In November and December 2023, the CENL “AI in Libraries” Network Group will host three webinars on various uses of Artificial Intelligence (AI) in national libraries.
The online events last approximately 45 minutes each.
For more information please see below and/or contact Jean-Philippe Moreux from the National Library of France, the chair of the group at jean-philippe.moreux@bnf.fr.
Yves Maurer (NLL)
Interacting with chatbots has become familiar to many of us recently and their usage in a library context seems promising. This project shows how the national library of Luxembourg has indexed its whole digitized newspaper collection in a vector database for semantic search and uses that to give context information to chatGPT when it tries to answer the user’s questions. As the multilingual aspect is a very prominent part of the collection, with articles in French, German, Luxembourgish, English and other languages, the queries are translated so that the semantic search works across language barriers. The presentation will cover the basic technology, the integration and demo the live system.
Wednesday 8 November, 14:00 CEST
https://bnf-fr.zoom.us/meeting/register/tJMsdOqtrDstHNdwwepmQViTuA141koqw7Ko
Maximilian Kähler (DNB)
With an average annual publication volume of 1.5 Million Online Publications collected by the German National Library (DNB), automatic subject indexing has long paved its way into production processes at DNB. However, given the extreme size and heterogeneity of the Integrated Authority File (GND) as our target vocabulary, automatic subject indexing still remains a deeply challenging problem. In a three year project the DNB is now investigating how latest progress and innovation in the fields of natural language processing and machine learning can help to improve the quality of automatic indexing at DNB. In this talk we will introduce how Extreme Multi Label Learning is the right mind-set for automatic subject indexing at scale and the various angles that we approach to improve quality of our subject indexing results.

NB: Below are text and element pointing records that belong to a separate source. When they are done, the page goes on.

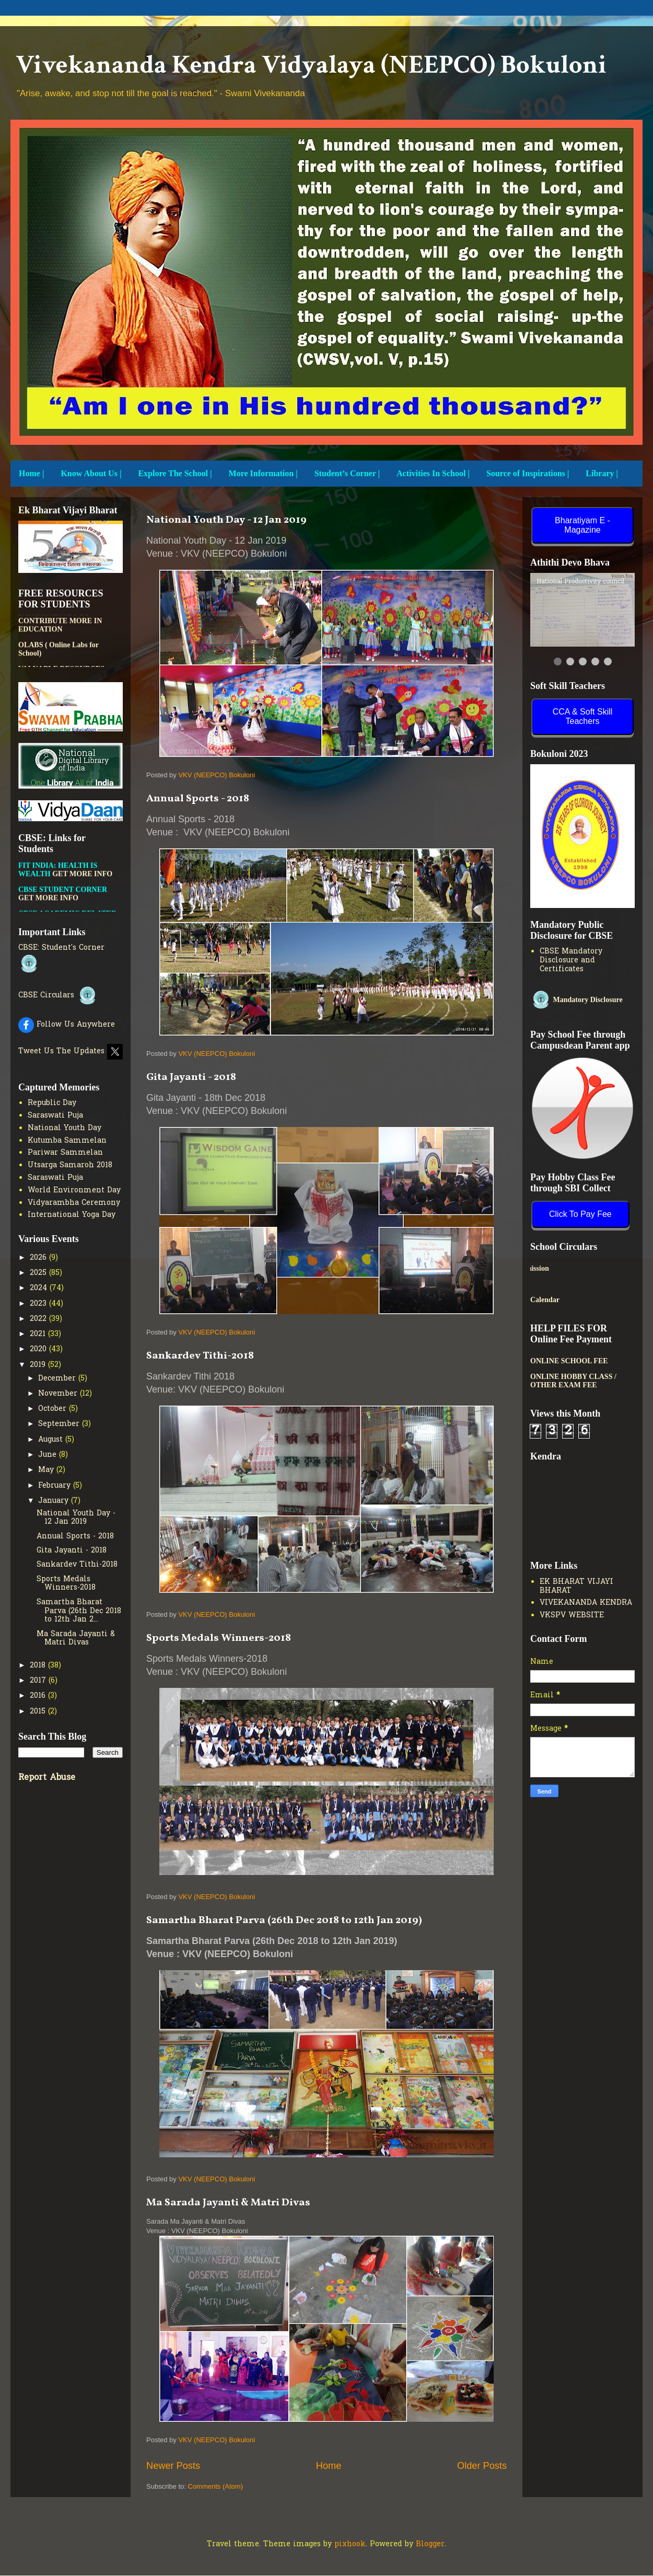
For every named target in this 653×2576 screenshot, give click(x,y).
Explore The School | (175, 473)
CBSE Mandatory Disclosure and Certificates (571, 960)
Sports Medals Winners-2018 (218, 1638)
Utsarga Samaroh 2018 (70, 1165)
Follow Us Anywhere (66, 1024)
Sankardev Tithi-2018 (200, 1356)
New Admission (575, 1268)
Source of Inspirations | (527, 473)
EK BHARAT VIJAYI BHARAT (576, 1586)
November (59, 1393)
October (53, 1409)
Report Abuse (46, 1778)
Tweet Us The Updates (70, 1051)
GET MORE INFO (82, 890)
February (55, 1485)
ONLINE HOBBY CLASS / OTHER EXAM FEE (573, 1381)
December (58, 1378)
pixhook (350, 2544)
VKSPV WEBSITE (572, 1615)
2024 (40, 1288)
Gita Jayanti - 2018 (191, 1077)
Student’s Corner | (347, 473)
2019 (39, 1365)
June (48, 1455)
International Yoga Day (71, 1215)
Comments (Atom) (215, 2486)
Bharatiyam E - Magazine (582, 525)
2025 (39, 1273)
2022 (39, 1319)
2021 (39, 1334)
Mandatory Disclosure (576, 1000)
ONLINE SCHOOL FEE (569, 1361)
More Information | (263, 473)
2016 (39, 1695)
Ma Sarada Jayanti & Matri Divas (228, 2202)
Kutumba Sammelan (67, 1140)
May (47, 1470)
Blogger (430, 2544)
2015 (39, 1711)
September (60, 1424)
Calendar (544, 1300)
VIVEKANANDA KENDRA (586, 1602)
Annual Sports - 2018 (197, 798)
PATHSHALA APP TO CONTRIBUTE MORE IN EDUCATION (60, 637)
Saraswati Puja (55, 1115)
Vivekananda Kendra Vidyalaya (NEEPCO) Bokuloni (311, 65)
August (51, 1439)
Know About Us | (91, 473)
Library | (602, 473)
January (54, 1501)
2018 (39, 1665)
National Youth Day (64, 1128)
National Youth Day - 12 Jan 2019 (226, 520)
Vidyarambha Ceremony (74, 1203)
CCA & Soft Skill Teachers (583, 716)
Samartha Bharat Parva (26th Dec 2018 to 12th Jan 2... (79, 1611)
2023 (39, 1303)
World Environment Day (74, 1190)
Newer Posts (173, 2465)
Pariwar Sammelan (65, 1152)
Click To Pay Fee (580, 1214)
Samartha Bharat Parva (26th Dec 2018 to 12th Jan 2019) (284, 1920)
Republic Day (52, 1103)
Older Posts (482, 2465)
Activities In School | (433, 473)
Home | (31, 473)
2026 (39, 1257)
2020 (39, 1349)
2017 (39, 1680)
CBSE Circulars (58, 995)
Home (329, 2465)
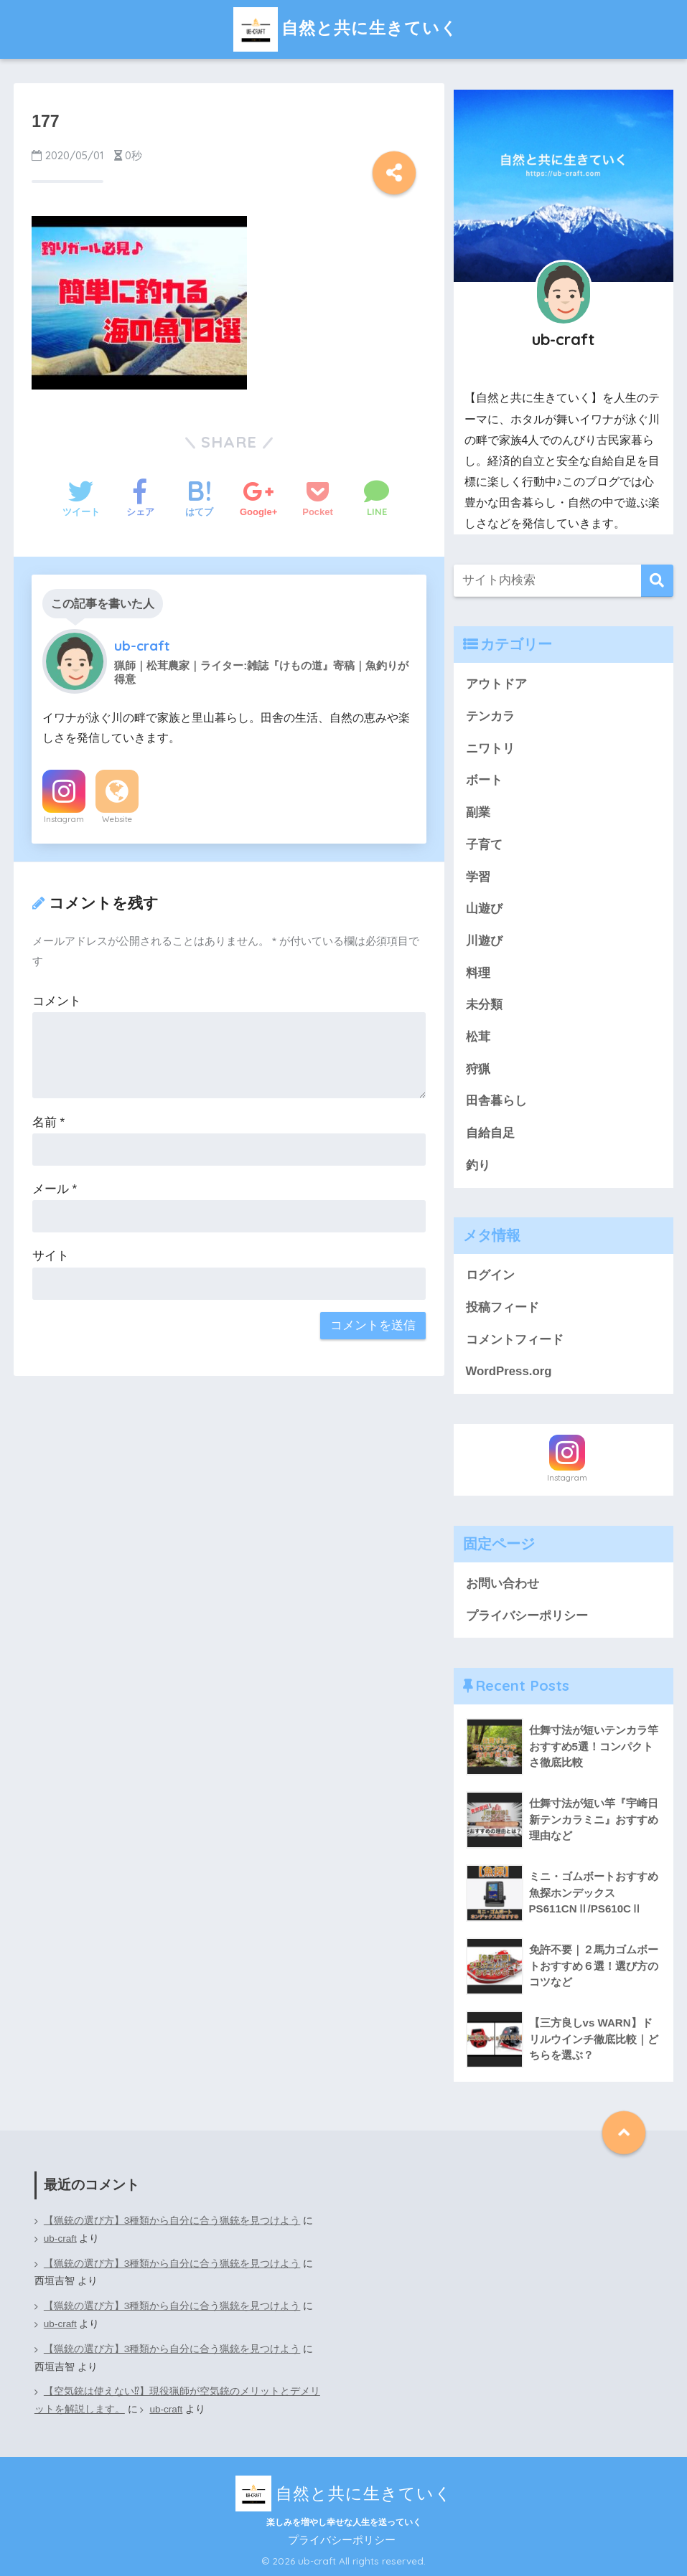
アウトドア (496, 684)
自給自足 (490, 1133)
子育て (484, 844)
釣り (478, 1165)
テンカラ (490, 716)
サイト (50, 1256)
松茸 (478, 1037)
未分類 (484, 1004)
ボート (484, 780)
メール (54, 1189)
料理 (478, 973)
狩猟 (478, 1069)
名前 (48, 1122)
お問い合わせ (502, 1583)
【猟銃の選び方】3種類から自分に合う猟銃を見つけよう (172, 2220)
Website (117, 819)
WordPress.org (509, 1371)
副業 (478, 812)
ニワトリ (490, 748)
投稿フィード (502, 1307)
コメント (56, 1001)
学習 (478, 877)
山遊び (484, 908)
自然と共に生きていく (344, 27)
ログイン (490, 1275)
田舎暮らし (496, 1101)
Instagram (64, 819)
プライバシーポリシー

Thursday 30 November, 11:00 CEST
https://bnf-fr.zoom.us/meeting/register/tJYtf-2urjgpGtb-7sJaOaRBRWpAIb5QO8uI
Bjarne Andersen (Royal Danish Library)
At the Royal Danish Library we have a very large radio/TV archive with millions of hours and millions of programs from a broad range of radio and television channels. This archive consists of many many duplicates because most of the ingest is made from 24/7 recordings of a number of channels. For our users this gives quite some noise when searching for specific programs in our online platform.
We have been experimenting with different algorithms using both metadata and audio data to try to identify these duplicates. Specifically we have been experimenting with doc2vec, chromaprint and decisionTree algorithms.